● **Work instructions**:
Rewrite the records as a Markdown table with the columns "Row" and "Line". Cover the stretch from the start of the records through the line containing "(1336, 260)", both ends included, and leave out blank lines.

● **Recorded information**:
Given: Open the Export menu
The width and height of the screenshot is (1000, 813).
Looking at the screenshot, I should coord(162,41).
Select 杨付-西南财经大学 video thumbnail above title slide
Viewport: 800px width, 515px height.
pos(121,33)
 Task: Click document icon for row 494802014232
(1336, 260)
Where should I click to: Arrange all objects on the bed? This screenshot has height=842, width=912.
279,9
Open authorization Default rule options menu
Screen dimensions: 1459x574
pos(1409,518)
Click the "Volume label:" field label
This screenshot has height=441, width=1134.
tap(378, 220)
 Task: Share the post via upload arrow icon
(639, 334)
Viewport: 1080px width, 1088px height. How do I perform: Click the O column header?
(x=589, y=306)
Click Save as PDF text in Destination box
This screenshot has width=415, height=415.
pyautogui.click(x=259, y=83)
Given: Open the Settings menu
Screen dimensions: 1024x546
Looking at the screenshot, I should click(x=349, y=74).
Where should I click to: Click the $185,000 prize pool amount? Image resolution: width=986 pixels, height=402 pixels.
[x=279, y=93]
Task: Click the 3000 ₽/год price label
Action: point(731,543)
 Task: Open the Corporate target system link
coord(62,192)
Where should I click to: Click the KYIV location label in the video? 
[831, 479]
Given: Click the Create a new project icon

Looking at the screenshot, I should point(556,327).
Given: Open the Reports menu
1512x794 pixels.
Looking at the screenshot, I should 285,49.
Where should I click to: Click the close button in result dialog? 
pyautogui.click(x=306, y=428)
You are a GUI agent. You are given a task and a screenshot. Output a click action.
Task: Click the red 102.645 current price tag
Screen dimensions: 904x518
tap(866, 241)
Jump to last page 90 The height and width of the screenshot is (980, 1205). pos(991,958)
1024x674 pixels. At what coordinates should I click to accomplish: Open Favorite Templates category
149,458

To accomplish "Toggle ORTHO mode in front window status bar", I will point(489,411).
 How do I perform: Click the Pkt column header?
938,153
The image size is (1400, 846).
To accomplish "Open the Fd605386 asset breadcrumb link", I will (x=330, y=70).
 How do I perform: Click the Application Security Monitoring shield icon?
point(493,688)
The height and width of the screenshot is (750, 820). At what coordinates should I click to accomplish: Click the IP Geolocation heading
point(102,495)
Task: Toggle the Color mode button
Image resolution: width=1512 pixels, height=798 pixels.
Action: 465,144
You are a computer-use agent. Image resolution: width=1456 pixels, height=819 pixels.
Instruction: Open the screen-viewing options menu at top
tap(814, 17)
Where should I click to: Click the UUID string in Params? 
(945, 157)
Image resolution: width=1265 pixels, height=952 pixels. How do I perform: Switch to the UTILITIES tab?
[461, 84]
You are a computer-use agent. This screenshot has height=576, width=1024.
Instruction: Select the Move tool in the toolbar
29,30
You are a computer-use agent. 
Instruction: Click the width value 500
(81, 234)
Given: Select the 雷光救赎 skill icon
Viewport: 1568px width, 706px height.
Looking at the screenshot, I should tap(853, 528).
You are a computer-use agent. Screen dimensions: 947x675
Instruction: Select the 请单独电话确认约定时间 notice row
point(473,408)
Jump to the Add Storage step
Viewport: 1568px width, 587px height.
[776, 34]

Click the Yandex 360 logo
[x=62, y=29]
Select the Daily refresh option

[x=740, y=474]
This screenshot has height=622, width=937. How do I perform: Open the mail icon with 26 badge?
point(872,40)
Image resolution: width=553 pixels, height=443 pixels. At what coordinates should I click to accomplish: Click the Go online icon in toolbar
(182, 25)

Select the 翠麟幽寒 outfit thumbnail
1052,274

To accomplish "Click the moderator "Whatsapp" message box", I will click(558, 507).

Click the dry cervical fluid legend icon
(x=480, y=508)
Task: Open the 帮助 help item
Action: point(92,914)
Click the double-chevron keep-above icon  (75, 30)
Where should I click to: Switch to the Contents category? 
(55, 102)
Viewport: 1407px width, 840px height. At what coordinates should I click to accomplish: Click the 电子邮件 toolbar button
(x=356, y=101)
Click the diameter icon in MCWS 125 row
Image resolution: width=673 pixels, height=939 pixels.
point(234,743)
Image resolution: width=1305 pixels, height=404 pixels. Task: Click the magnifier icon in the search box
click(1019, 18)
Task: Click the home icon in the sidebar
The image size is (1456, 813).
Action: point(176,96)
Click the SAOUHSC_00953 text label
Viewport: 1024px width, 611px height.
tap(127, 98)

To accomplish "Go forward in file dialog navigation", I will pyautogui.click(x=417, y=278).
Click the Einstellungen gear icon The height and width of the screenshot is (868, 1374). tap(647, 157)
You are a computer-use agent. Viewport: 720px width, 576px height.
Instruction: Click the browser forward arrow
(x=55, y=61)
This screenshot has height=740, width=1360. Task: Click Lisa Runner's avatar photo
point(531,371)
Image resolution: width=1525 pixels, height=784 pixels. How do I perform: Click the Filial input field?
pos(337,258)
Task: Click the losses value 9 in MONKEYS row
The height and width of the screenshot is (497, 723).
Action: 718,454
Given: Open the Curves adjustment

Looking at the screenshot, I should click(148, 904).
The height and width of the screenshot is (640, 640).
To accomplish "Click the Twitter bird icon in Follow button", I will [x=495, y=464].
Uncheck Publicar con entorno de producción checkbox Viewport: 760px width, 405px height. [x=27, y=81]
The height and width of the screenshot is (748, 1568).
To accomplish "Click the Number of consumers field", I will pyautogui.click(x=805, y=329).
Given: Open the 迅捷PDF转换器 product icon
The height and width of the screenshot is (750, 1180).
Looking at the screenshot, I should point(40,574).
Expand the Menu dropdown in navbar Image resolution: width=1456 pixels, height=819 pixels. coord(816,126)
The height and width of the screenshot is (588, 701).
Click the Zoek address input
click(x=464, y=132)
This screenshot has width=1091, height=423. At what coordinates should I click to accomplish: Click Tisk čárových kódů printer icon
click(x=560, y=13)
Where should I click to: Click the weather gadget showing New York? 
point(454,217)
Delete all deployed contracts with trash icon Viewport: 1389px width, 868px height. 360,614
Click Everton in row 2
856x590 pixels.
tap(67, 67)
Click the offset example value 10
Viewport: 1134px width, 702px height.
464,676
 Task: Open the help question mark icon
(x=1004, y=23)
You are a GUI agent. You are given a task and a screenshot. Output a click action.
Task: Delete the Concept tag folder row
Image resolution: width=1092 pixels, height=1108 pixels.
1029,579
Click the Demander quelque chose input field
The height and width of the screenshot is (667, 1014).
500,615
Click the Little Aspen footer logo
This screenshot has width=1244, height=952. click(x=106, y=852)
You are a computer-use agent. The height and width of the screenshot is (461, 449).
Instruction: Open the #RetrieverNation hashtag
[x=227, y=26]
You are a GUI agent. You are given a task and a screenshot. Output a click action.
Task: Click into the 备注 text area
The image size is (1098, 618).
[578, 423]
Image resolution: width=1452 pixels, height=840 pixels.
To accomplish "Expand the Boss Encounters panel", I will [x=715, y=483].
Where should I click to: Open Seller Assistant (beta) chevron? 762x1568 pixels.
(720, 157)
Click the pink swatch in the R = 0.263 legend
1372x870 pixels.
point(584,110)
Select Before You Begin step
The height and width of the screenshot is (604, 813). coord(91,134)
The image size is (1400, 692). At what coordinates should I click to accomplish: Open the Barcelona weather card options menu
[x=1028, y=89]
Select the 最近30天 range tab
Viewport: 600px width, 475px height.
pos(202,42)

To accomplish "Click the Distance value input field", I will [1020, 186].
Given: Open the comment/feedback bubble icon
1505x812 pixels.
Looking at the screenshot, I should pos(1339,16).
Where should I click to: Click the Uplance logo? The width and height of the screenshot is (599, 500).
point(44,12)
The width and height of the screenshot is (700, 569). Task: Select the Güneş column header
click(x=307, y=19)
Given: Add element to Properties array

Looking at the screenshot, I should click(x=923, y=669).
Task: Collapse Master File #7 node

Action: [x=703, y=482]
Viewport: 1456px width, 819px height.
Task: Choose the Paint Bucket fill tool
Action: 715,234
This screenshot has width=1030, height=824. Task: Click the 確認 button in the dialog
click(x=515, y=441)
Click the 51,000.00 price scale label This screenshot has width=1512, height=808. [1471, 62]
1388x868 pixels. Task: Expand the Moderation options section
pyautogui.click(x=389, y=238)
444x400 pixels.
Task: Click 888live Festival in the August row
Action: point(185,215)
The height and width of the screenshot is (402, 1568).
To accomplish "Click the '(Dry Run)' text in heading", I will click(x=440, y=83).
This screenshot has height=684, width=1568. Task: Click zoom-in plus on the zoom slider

● **Full solution**:
| Row | Line |
|---|---|
| 1 | Given: Open the Export menu |
| 2 | The width and height of the screenshot is (1000, 813). |
| 3 | Looking at the screenshot, I should coord(162,41). |
| 4 | Select 杨付-西南财经大学 video thumbnail above title slide |
| 5 | Viewport: 800px width, 515px height. |
| 6 | pos(121,33) |
| 7 |  Task: Click document icon for row 494802014232 |
| 8 | (1336, 260) |